REQUIRED WORK: Among the entries that follow, find every line with the word "agent" and list it.

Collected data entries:
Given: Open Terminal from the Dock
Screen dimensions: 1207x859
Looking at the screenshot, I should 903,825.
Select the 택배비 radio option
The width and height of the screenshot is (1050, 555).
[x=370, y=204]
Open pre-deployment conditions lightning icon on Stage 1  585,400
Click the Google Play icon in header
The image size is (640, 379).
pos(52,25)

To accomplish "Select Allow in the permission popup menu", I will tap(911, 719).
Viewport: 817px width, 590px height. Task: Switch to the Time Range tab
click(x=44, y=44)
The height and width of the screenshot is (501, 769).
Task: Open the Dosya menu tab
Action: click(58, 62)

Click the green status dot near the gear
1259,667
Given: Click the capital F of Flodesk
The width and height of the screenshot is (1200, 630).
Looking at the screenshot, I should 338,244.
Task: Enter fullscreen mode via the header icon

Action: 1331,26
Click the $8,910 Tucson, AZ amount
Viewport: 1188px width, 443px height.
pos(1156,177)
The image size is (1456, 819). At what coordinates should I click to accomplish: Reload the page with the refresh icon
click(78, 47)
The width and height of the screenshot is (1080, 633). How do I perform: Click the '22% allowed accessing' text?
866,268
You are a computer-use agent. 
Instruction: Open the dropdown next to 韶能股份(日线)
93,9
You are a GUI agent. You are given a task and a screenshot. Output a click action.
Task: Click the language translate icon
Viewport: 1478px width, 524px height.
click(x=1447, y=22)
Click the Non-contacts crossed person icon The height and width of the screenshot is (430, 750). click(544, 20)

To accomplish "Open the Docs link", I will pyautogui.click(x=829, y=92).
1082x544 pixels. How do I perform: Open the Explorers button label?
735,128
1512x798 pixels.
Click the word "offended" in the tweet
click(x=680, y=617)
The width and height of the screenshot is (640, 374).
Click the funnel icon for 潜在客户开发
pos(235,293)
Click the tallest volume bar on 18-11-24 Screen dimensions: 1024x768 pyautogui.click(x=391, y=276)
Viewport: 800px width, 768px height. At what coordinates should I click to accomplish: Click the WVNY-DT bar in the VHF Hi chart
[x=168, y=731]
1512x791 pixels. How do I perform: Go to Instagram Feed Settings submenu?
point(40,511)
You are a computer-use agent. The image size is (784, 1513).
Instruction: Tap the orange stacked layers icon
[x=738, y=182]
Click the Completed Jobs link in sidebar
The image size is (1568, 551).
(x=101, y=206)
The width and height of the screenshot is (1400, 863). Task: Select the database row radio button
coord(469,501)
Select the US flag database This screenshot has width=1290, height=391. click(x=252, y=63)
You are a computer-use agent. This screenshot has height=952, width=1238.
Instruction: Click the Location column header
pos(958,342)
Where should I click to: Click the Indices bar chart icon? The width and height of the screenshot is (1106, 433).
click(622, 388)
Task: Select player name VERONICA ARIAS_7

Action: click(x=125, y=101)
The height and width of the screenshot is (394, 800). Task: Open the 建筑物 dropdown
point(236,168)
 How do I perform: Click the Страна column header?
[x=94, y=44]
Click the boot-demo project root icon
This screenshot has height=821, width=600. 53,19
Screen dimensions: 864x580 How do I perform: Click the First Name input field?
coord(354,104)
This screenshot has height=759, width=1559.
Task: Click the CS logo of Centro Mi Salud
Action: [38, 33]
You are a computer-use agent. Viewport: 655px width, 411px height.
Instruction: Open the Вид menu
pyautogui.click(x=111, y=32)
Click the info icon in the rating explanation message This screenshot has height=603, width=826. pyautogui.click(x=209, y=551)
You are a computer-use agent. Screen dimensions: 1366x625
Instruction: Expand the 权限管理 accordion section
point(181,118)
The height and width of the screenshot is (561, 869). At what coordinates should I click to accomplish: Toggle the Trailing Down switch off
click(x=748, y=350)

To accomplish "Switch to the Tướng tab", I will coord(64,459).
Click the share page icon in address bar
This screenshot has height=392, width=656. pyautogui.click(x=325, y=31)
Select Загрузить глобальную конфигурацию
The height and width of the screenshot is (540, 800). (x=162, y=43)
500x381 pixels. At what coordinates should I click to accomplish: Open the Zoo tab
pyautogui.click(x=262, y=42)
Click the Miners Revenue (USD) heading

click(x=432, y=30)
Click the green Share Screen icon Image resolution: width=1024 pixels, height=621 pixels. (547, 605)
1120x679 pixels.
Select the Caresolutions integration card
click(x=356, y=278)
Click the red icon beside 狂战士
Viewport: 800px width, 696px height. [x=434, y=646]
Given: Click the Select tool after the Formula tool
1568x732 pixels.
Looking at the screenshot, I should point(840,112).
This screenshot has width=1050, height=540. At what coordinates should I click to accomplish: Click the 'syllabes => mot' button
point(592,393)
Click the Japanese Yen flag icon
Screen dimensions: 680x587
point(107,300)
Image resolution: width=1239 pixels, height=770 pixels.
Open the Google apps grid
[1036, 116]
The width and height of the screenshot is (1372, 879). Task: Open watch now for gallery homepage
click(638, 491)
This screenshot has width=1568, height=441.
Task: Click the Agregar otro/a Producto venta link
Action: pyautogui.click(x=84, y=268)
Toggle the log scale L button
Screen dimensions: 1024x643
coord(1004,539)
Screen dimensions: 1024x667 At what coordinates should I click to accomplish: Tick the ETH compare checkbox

OUTPUT:
You are a computer-use agent. 
You are a GUI agent. You are given a task and a screenshot. Output a click action.
You are a computer-use agent. The image size is (784, 1513).
You are a computer-use agent. This screenshot has height=952, width=1238.
You are a computer-use agent. Viewport: 655px width, 411px height.
You are a computer-use agent. Screen dimensions: 1366x625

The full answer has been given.